Entretanto, esses impactos não ocorrem de maneira homogênea em todo o território mineiro. As características econômicas de cada região fazem com que os efeitos da geração distribuída apresentem intensidades distintas entre as microrregiões do estado. Por esse motivo, o projeto desenvolveu um conjunto de mapas econômicos da geração distribuída, permitindo identificar a distribuição espacial dos impactos e subsidiar decisões de investimento, planejamento energético e formulação de políticas públicas.

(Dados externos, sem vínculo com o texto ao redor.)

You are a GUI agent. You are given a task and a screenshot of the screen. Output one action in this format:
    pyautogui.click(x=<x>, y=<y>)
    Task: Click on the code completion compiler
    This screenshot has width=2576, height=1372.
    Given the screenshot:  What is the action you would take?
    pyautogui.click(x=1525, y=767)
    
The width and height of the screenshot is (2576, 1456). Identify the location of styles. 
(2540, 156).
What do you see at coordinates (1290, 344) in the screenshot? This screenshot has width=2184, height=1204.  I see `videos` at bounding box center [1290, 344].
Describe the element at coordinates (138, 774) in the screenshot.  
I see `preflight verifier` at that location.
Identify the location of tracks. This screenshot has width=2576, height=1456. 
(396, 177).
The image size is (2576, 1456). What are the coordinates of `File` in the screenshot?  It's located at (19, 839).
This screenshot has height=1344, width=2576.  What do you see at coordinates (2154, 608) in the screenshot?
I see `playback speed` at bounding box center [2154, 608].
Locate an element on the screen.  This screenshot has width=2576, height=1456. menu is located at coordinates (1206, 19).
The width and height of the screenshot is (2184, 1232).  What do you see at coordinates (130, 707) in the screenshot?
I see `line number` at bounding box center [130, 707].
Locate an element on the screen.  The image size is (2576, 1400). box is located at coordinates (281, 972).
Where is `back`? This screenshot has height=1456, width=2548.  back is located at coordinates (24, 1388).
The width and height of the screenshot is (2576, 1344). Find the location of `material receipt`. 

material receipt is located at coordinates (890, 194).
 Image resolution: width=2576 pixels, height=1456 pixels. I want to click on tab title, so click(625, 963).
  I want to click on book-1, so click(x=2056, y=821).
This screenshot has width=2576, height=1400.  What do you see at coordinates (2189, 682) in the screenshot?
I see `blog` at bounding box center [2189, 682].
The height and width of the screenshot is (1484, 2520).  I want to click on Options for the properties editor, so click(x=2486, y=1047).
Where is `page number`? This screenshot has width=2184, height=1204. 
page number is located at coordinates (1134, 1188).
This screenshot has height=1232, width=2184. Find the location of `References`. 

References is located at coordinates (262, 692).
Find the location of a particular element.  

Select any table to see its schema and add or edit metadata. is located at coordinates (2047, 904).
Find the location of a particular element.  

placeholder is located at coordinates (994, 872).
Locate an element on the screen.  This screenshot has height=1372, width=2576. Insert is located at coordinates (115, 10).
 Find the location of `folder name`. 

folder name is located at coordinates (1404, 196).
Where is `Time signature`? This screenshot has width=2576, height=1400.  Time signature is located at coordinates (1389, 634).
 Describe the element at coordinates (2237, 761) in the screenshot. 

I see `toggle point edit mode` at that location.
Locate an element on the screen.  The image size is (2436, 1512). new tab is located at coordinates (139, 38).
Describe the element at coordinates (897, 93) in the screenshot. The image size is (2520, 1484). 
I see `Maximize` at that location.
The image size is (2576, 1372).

Como principais produtos, a pesquisa gerou estimativas da rentabilidade econômica dos sistemas fotovoltaicos instalados antes e após a vigência da Lei nº 14.300/2022, simulações dos impactos econômicos regionais decorrentes da expansão da geração distribuída e uma aplicação web desenvolvida para apoiar pesquisadores, investidores, formuladores de políticas públicas e demais interessados na análise dos efeitos econômicos da energia solar fotovoltaica em Minas Gerais.
O presente seminário constitui uma oportunidade para apresentar esses resultados à comunidade acadêmica, gestores públicos, profissionais do setor elétrico e sociedade em geral, fortalecendo a disseminação do conhecimento científico e a aproximação entre pesquisa, inovação e desenvolvimento regional.